_SUPPLIED PASSAGE_
+ + + + + + +

Editor's Note: (Deborah Lipstadt is Dorot Professor of Holocaust Studies at Emory University. She is the author of the forthcoming "Antisemitism: Here and Now," from which this essay is drawn in part. The views expressed in this commentary are solely the author's. View more opinion articles on CNN.)

(CNN) Mark Zuckerberg, Facebook's CEO, recently described Holocaust denial as people who have simply gotten things "wrong" but not "intentionally" wrong. After all, he insisted, "I [also] get things wrong." He will not remove their posts from Facebook, "if they get things wrong, even multiple times." In the same interview, he points out that he himself is Jewish and he will not ban Holocaust deniers, just as he has not banned the conspiracy site InfoWars.

While Zuckerberg later clarified that he "personally" finds denial "deeply offensive," regarding deniers, he has gotten things about history's best documented genocide wrong, very wrong.

Professor Deborah Lipstadt

What Zuckerberg fails to understand -- even though he claims this was not his aim -- is that by saying deniers aren't "intentionally" getting things wrong, he leaves open the possibility that they could be right. For someone with Zuckerberg's massive profile and platform, this is breathtakingly irresponsible. Holocaust denial relies on such a robust set of illogical untruths that it is only possible to be a denier on purpose, contrary to what Zuckerberg says, intentionally.

+ + + + + + +

_TASK DIRECTIONS_
Continue the commentary on Holocaust denial from its last sentence. The material that comes after this commentary on Holocaust denial has no connection to it.

_MATERIAL_
+ + + + + + +

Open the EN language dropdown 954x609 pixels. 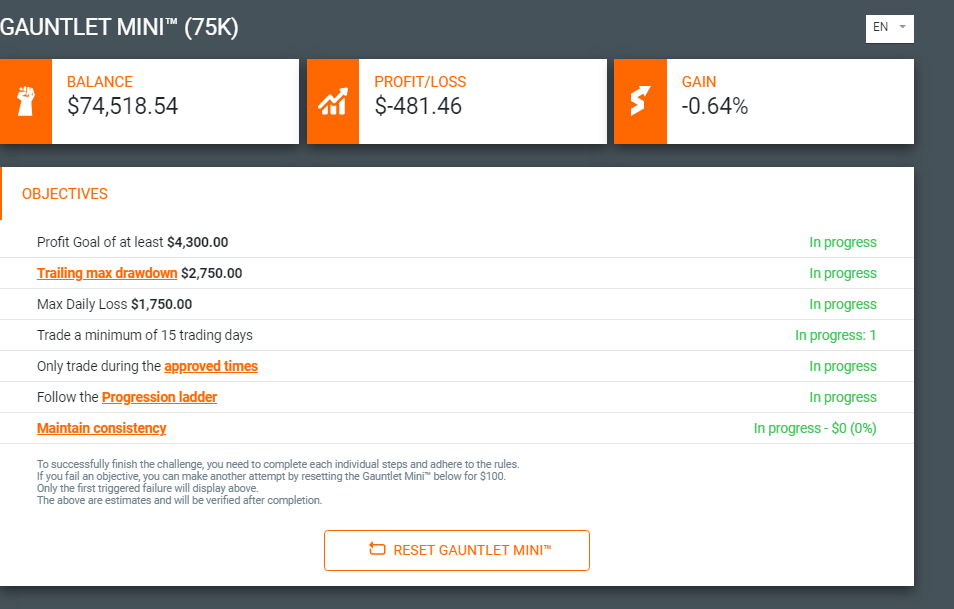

+ + + + + + +

_TASK RESULT_
For deniers to be right, who would have to be wrong? Survivors would have to be wrong -- as well as bystanders, those non-Jews who lived in the cities and villages in eastern and western Europe and watched their Jewish neighbors being marched away to be shot and killed in freshly dug ditches in the woods. The scores of historians who have studied the Holocaust since 1945 would either have to be part of a massive conspiracy or have been completely duped.

But, above all, the perpetrators, some of whom have admitted their guilt, would have to be wrong. How can deniers explain that in not one war-crimes trial since the end of World War II has a perpetrator of any nationality denied that these events occurred? They may have said, "I was forced to kill," but not one asserted that the killing did not happen.

Finally, why has Germany shouldered the enormous moral and financial responsibility for the crimes committed in the Holocaust, if it did not happen? According to deniers, there is a simple answer to this question: German officials were forced into a false admission of guilt by "the Jews," who threatened to prevent Germany's reentry into the family of nations.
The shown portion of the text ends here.